Directions for this task:
Convert the rows into a Markdown table with the columns Line and Text, starting at the first line of the rows and stopping after the line that contains "Image resolution: width=1110". Number each line in order and leave out any blank lines.

Data for this exercise:

_____

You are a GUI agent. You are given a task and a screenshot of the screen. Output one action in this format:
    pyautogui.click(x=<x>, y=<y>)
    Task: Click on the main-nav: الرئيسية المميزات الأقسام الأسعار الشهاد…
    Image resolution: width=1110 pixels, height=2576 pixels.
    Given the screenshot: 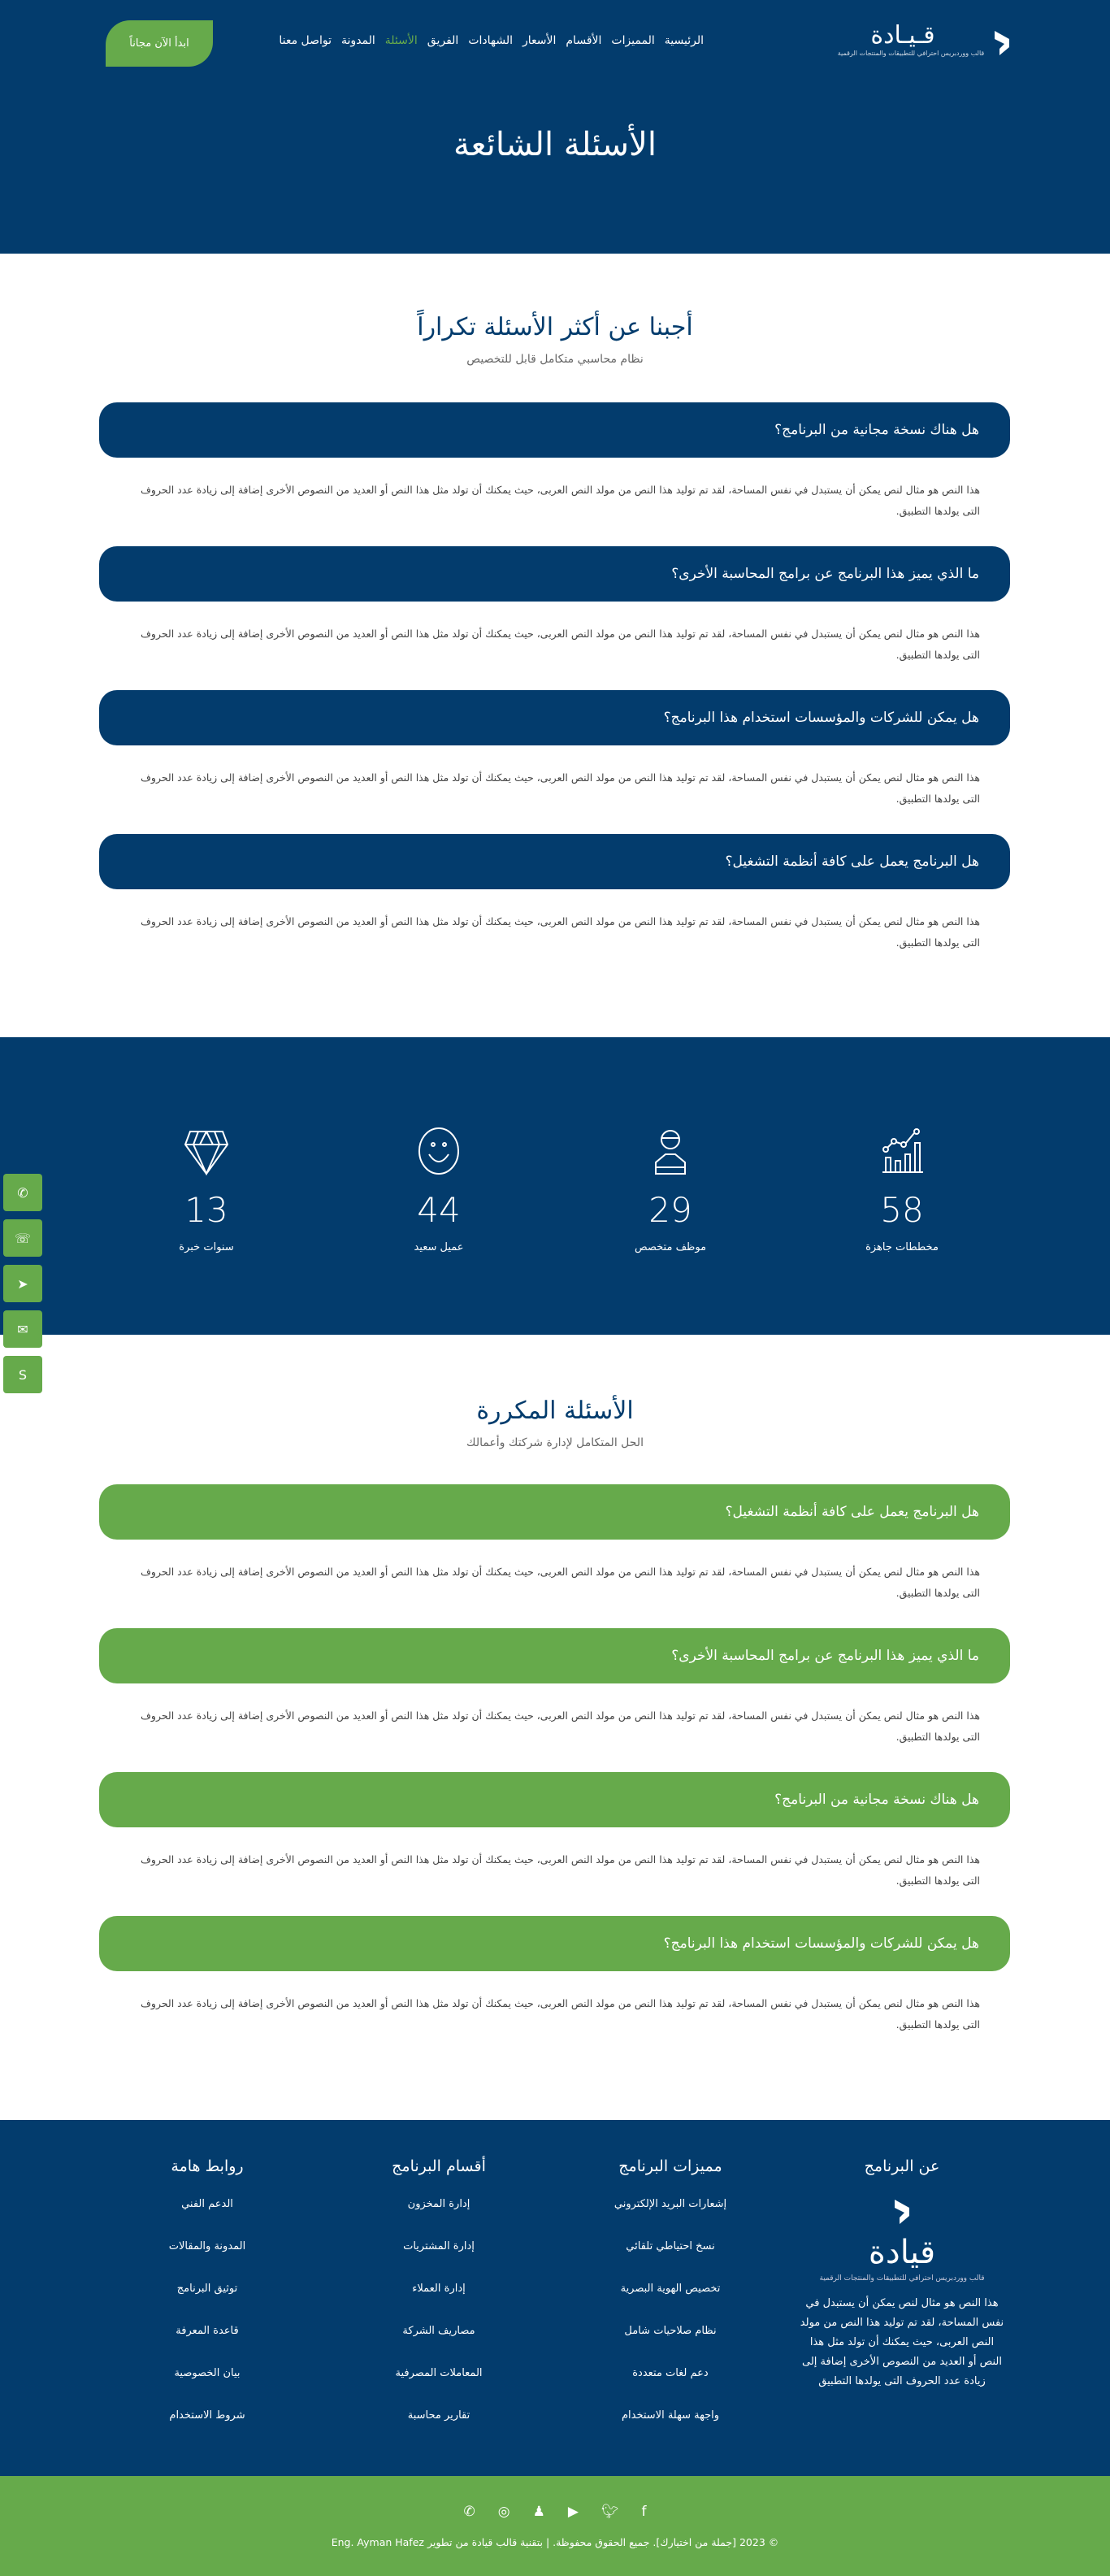 What is the action you would take?
    pyautogui.click(x=492, y=40)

_____

Task answer:
| Line | Text |
|---|---|
| 1 | You are a GUI agent. You are given a task and a screenshot of the screen. Output one action in this format: |
| 2 |     pyautogui.click(x=<x>, y=<y>) |
| 3 |     Task: Click on the main-nav: الرئيسية المميزات الأقسام الأسعار الشهاد… |
| 4 |     Image resolution: width=1110 pixels, height=2576 pixels. |